### [REQUIREMENT A]
Name the materials that the aquascaping article says are arranged within an aquarium.

### [PAGE EXCERPT]
★ ★ ★ ★

Being a design major and gardening enthusiast, it was only natural that Kevin Teoh picked up the hobby of aquascaping. That was about 14 years ago.
But wait, what is aquascaping, you may ask?
In a nutshell, it is the art of arranging aquatic plants, rocks, stones or driftwood in an aesthetically pleasing manner within an aquarium. This is also known as “gardening under water”. Aquascape designs vary in styles and settings.
“This is called a paludarium, which features a partially submerged tank. Many people use it to keep reptiles or insects. The types of fish suitable for this setting include fighting fish, guppies and those which can breathe through the water’s surface,” explains Teoh, 40, when we meet to view his collection in Kota Damansara, Selangor, recently.
A paludarium is defined as a type of vivarium that features both terrestrial and aquatic elements.
Seen in Teoh’s paludarium were dried sphagnum moss, jewel orchids, dried wood, a variety of ferns and other aquatic plants, as well as a few tetra fish.

★ ★ ★ ★

### [EXTRACTED MATERIAL]
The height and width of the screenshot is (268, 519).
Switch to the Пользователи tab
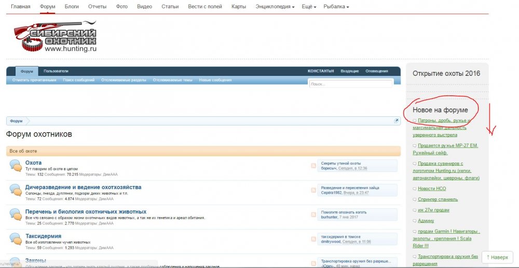[56, 71]
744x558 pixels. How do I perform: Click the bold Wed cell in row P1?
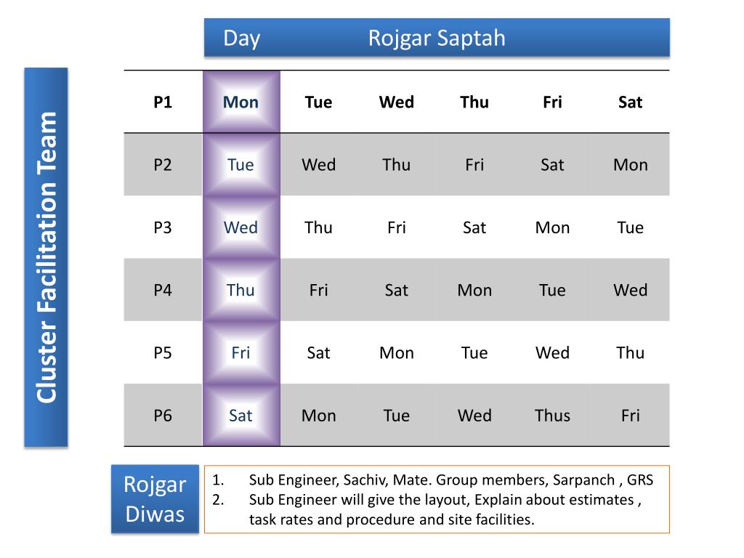pyautogui.click(x=397, y=102)
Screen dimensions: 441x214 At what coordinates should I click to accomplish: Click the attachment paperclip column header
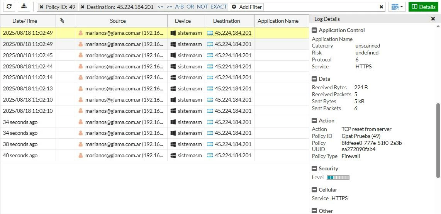click(x=62, y=20)
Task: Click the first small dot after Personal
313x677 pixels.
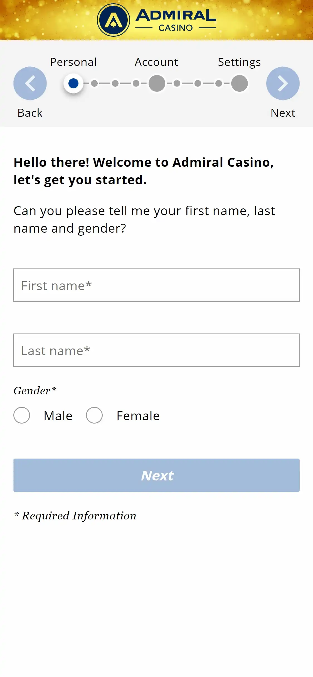Action: click(x=94, y=83)
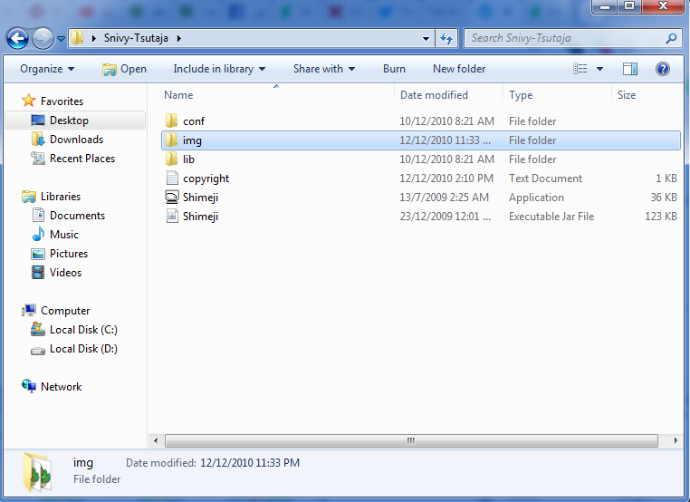The width and height of the screenshot is (690, 502).
Task: Click the change view icon
Action: point(580,69)
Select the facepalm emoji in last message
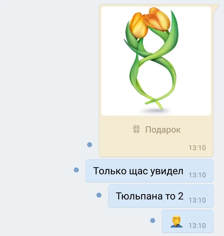224x236 pixels. 176,221
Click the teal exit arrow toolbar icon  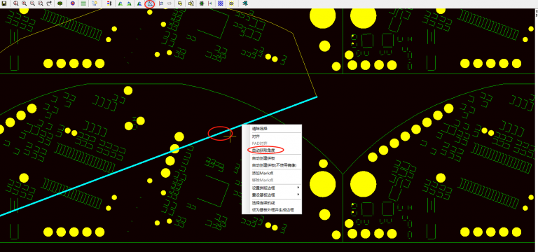point(245,4)
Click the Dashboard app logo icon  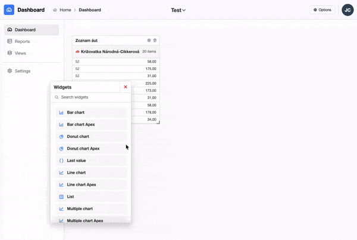[9, 10]
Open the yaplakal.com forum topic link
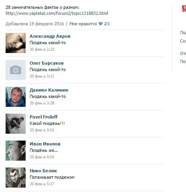 click(57, 13)

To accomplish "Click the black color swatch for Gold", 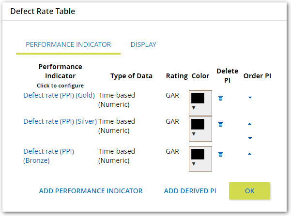I will [x=198, y=98].
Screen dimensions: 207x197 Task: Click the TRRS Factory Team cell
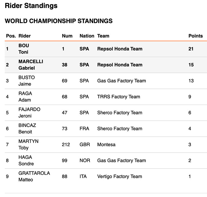pyautogui.click(x=119, y=97)
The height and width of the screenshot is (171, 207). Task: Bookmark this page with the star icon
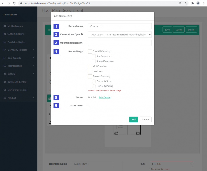(186, 3)

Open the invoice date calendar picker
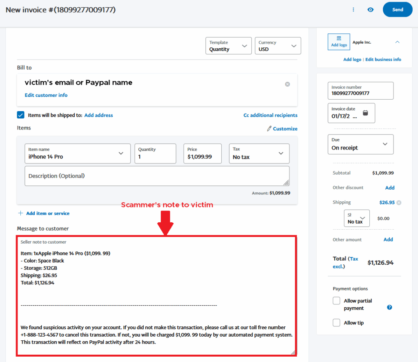365,113
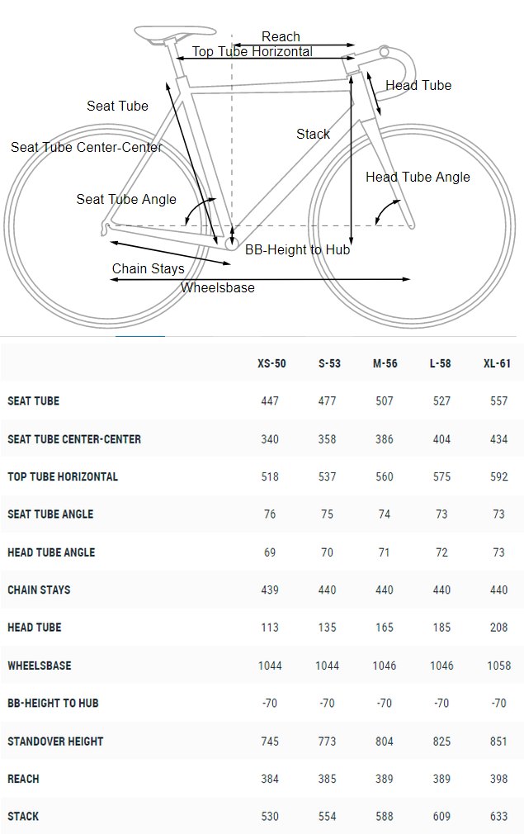Image resolution: width=524 pixels, height=834 pixels.
Task: Click the M-56 size column header
Action: (x=385, y=363)
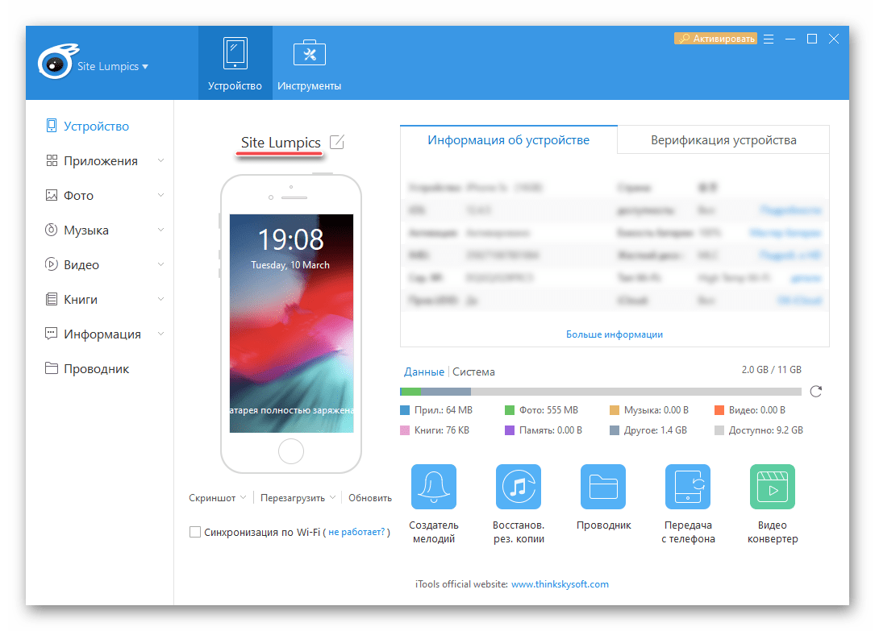Click the restore backup music icon
The height and width of the screenshot is (631, 875).
(519, 487)

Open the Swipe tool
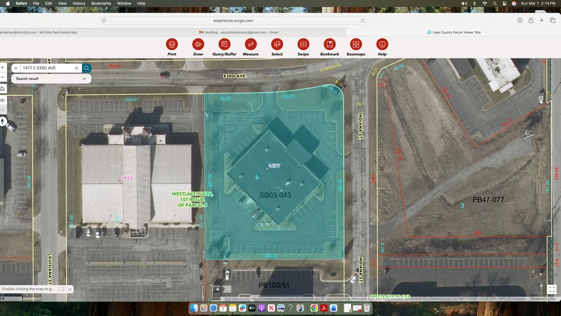point(303,44)
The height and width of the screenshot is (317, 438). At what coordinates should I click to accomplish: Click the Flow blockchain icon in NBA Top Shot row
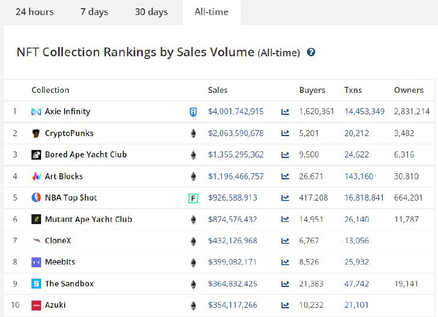coord(193,198)
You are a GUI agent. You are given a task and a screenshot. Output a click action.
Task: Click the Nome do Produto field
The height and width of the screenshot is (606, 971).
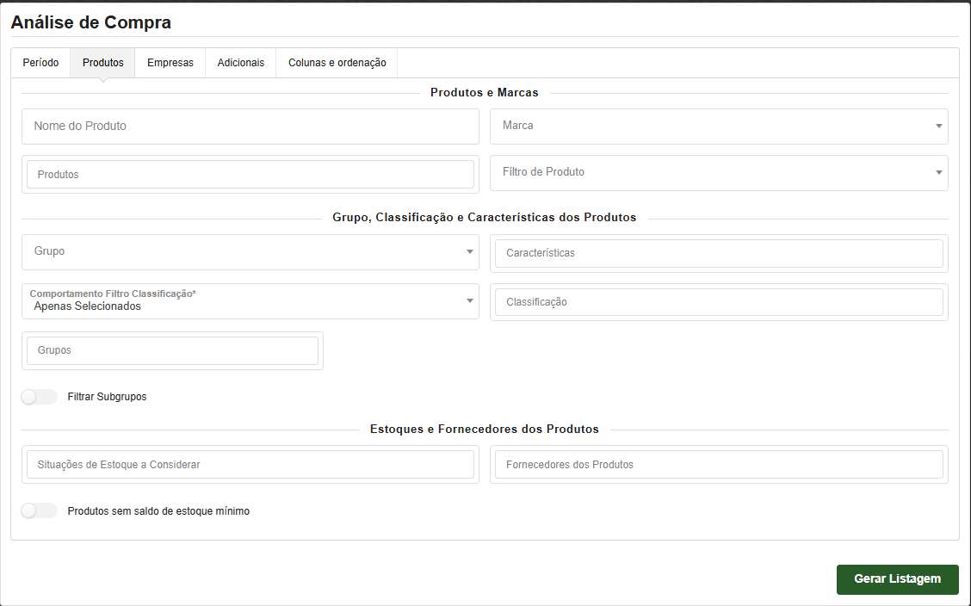[250, 127]
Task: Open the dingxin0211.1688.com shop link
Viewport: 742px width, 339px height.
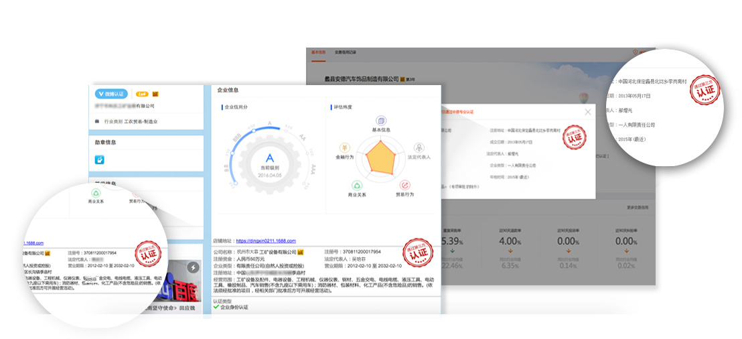Action: click(265, 241)
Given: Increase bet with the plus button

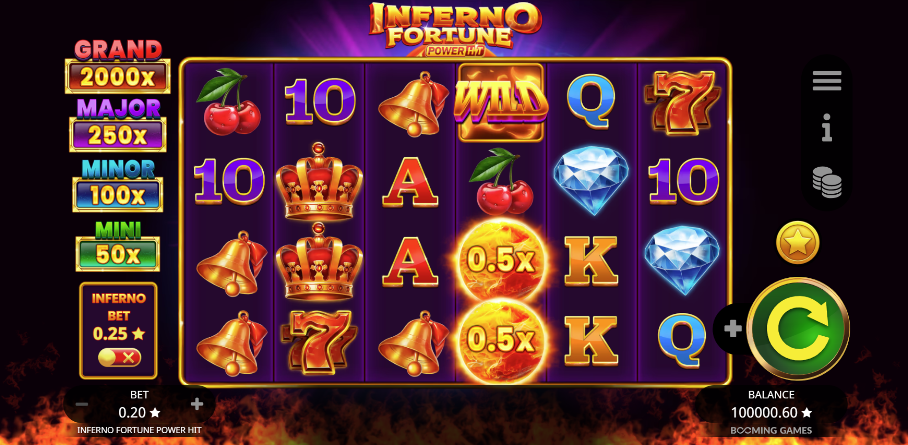Looking at the screenshot, I should (197, 404).
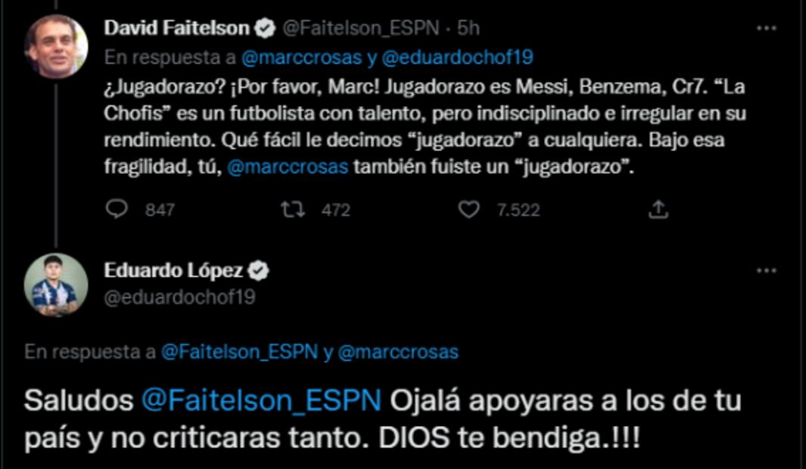Click the David Faitelson display name
806x469 pixels.
176,29
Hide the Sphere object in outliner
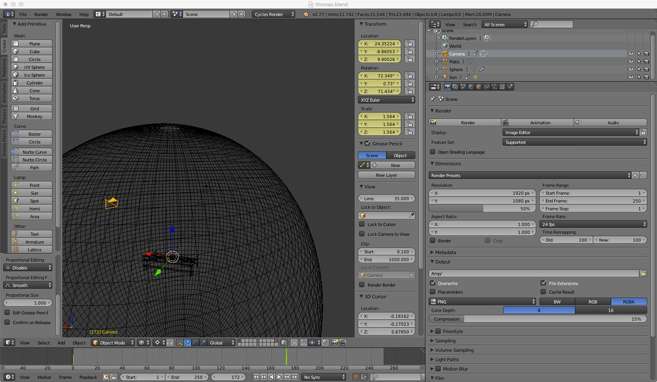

★ ★ ★ ★

### [REQUIREMENT B]
Reproduce the listing's lines, beginning at the line that contains "The height and width of the screenshot is (171, 207)." and stopping after the line that contains "point(303,44)". Leave out the pictures.

### [CORRECT ANSWER A]
aquatic plants, rocks, stones, driftwood

### [CORRECT ANSWER B]
The height and width of the screenshot is (171, 207). Task: Bookmark this page with the star icon
(186, 3)

Open the invoice date calendar picker
365,113
Image resolution: width=524 pixels, height=834 pixels.
Task: Click the M-56 size column header
Action: (x=385, y=363)
Click the restore backup music icon
The height and width of the screenshot is (631, 875).
(519, 487)

Open the Swipe tool
point(303,44)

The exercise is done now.